As members of the Jewish nation, for whom the Holocaust is still etched in its memory many years later, "we cannot be silent," he said. "We are not permitted to turn a blind eye or minimize the value of the Armenian tragedy."

Edelstein later called for a rethinking of Israel's policy on the issue.

"The State of Israel must thoroughly reexamine its official position because none of us will change history," he said. "We cannot, and are not permitted to cover up the great disaster that gripped the Armenian people and the depth of the moral blow that humanity suffered with sleight of hand.

MK Zahava Gal-On, the chairwoman of Meretz, said similar things, blaming the government of being an accomplice in denying the Armenian genocide.

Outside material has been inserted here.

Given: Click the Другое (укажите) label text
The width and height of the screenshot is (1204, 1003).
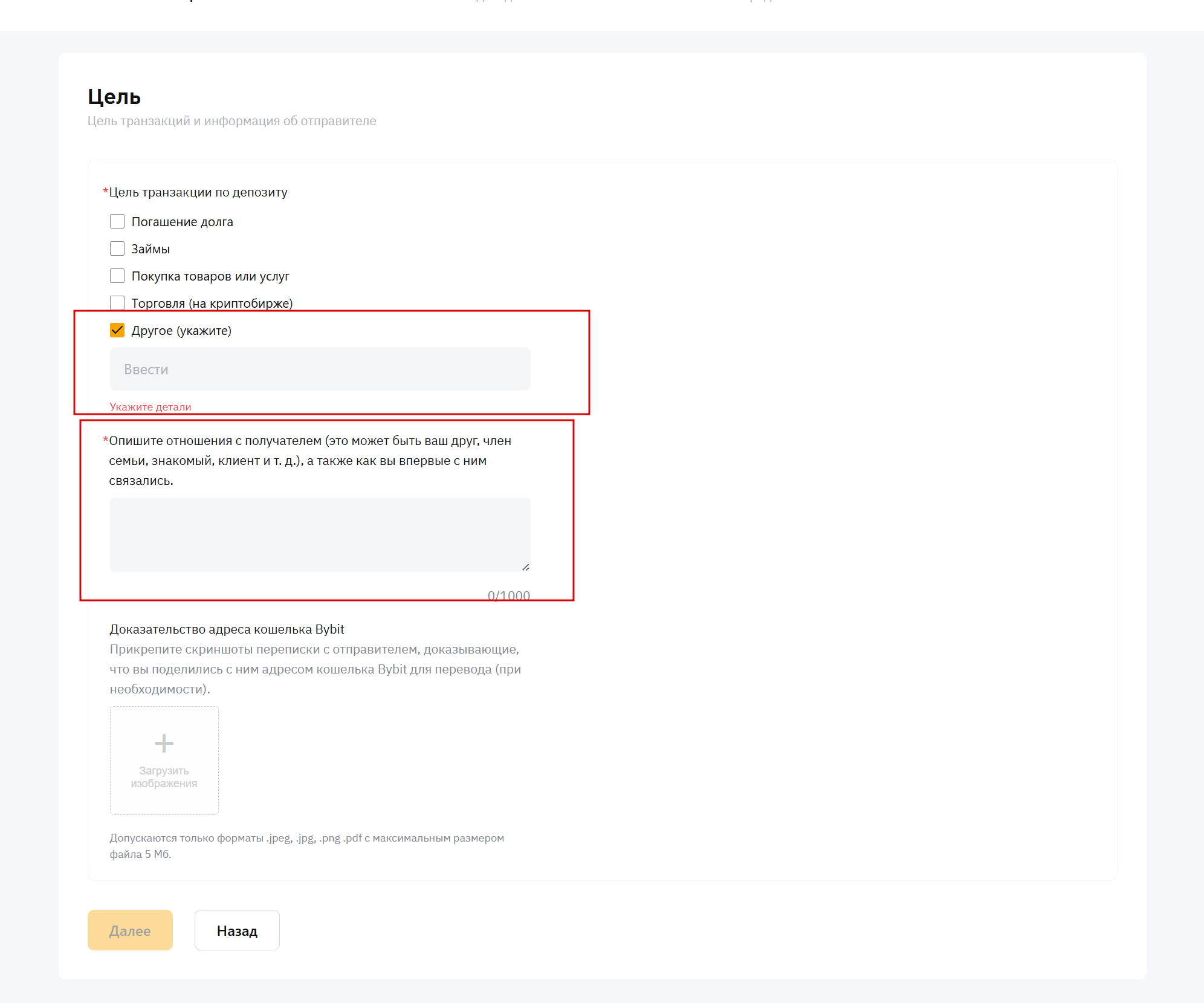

"The Israeli government's weak labeling of the Armenian genocide as a "tragedy" emphasizes how much the matter of recognizing the Armenian genocide still serves as a pawn in the hands of the State of Israel's foreign policy, and is determined by diplomatic, economic and political considerations," she said. "Israel chooses to sacrifice values of remembering, recognizing and memorializing the Armenian genocide on the later of narrow interests."

The issue of recognizing the Armenian genocide has stirred tempests time and again in Israeli political circles for years. The traditional government policy has been not to recognize the Armenian genocide out of fear of damaging its strategic alliance with Turkey. In recent years, in the wake of its diplomatic crisis with Turkey, the Foreign Ministry has asserted that any step toward recognizing the Armenian genocide would worsen the crisis.

Edelstein's predecessor as Knesset speaker, President Reuven Rivlin, spent years promoting the recognition of the Armenian genocide. However, when he held a ceremony marking the 100th anniversary of the slaughter, he avoided using the explicit word "genocide."